With the recent CDC guidelines now allowing for fully-vaccinated individuals in the U.S. to pretty much resume life per usual after a year-long pandemic that upended nearly every aspect of life as we once knew it, it’s no surprise you might be excited. You might also be worried about how you’ll manage this summer with your family, including summer camps, child care, and celebrations.
Here’s my best advice for keeping calm front and center for you and your entire crew:
1. Manage the Summer Break
Do you remember your childhood summer vacations? I remember them vividly—my brother and I running free, creating forts at the neighbor’s house. My father was a teacher, making summers especially luxurious. We hardly ever went on a fancy trip, but just the fact that my dad was present—working on projects around the house or making extra money doing construction projects for family friends—made those special days seem to go on forever. Our most exciting ritual came about mid-July when we’d go on a series of car camping trips in the California redwoods. Canned stew and spaghetti with meat sauce were almost always on the menu, along with cold cereal in the morning and PB and Js for lunch.

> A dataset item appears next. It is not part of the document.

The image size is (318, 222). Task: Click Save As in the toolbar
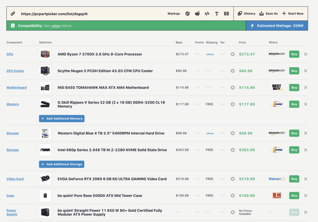tap(269, 14)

Even if you didn’t grow up with a teacher-parent, you probably did grow up feeling that sense of summer freedom—that something was different—even lazy and boring—compared to normal. That’s the kind of feeling we still want to give our kids on their breaks. Most kids these days have a more structured summer than we did, with scheduled camps, activities, and playdates—especially if both of their parents are working. We can still maintain that free and easy kind of feeling for our kids during summer breaks, though—a feeling they desperately need incrementally throughout their lives—by choosing scheduled activities that foster creativity and fun over academic advancement.
Whenever possible pick camps that get your kids outside and moving, that give them the opportunity to explore and play instead of sit and learn. That’s even more important this year when our kids have had significantly fewer opportunities for access to outdoor play spaces. Summers are meant to be free, and freedom means a lot this particular summer. Remember, a little boredom breeds creative kids. Creative kids who know how to problem solve and to play develop into more resilient adults.
2. Work with Other Parents to Make a Summer Plan
Even though camps can be great ways to (can we just go ahead and say it?) occupy our children during the summer months, they can also be a huge financial drain and can create their own brand of scheduling nightmares for working parents, especially when they have later start times and earlier end times than the regular school year schedule. This is where your friendships with other parents come into play.
I’m not sure what I would do without the other moms in my posse—the women who step in for me as I try to juggle it all. In fact, I do know what I’d do without them because, like you, I weathered through the past 14 months almost completely removed from them. In years past, though, I’ve had friends pick my kids up from camps, host playdates—even take my kids for me to lunch with their own little ones. I know I have a unique place in the circle. I may not bake all the cookies and host all the midweek get-togethers, but I sure show up for my friends when they need advice over coffee or if they’re seriously worried about their kid’s health. That’s what a village is—not everyone doing exactly the same thing, but everyone doing the thing they can do (or have the time to do) better than anyone else.
3. How to Handle Birthday Parties & Other Celebrations
This past year, one silver lining in my family was the lack of social obligations. Pandemic or no pandemic, It can be hard to figure out what events are actually worth attending, what will make a difference in the long run as you think about your child’s future friendships or life experiences. The pressure to say yes to each invitation can be weighty. When planning your own events, it’s equally easy to get caught up in the pressure to make them Pinterest-worthy at all costs.
My actual, real-life Pinterest board for my daughter’s first birthday party was out of control. I even hand-made little stamped tags with aqua twine and prepared a full Italian smorgasbord full of food. The party was beautiful, but I remember swearing under my breath and feeling frantic the whole weekend before the event as I tried to make it all picture-perfect. For what purpose? When I analyzed my heart, I realized my intention was to make sure I appeared even more invested and present for my children than the other moms who didn’t work did, even though it negatively affected my mental health and put me out financially.
As moms, we have to have to be real about our motives and our obligations. We have too much on our plates to let outside pressures or pictures of what motherhood should look like dictate our actions when it comes to childhood celebrations and summer activities. Hopefully, if this past year taught us anything, it drilled in that simpler is better and that our over-scheduled lives generally make us less happy, not more.
As you and your family launch into this summer, remind yourself about what matters most in your life and what you want out of it. Try your very best to stay laser-focused on your family, your decisions, what makes you feel safe and comfortable, and let everyone else’s opinions fall to the wayside. You’re the decision-maker and the queen of your crew.
This is a modified excerpt from The Working Mom Blueprint: Winning at Parenting Without Losing Yourself (American Academy of Pediatrics, May 2021).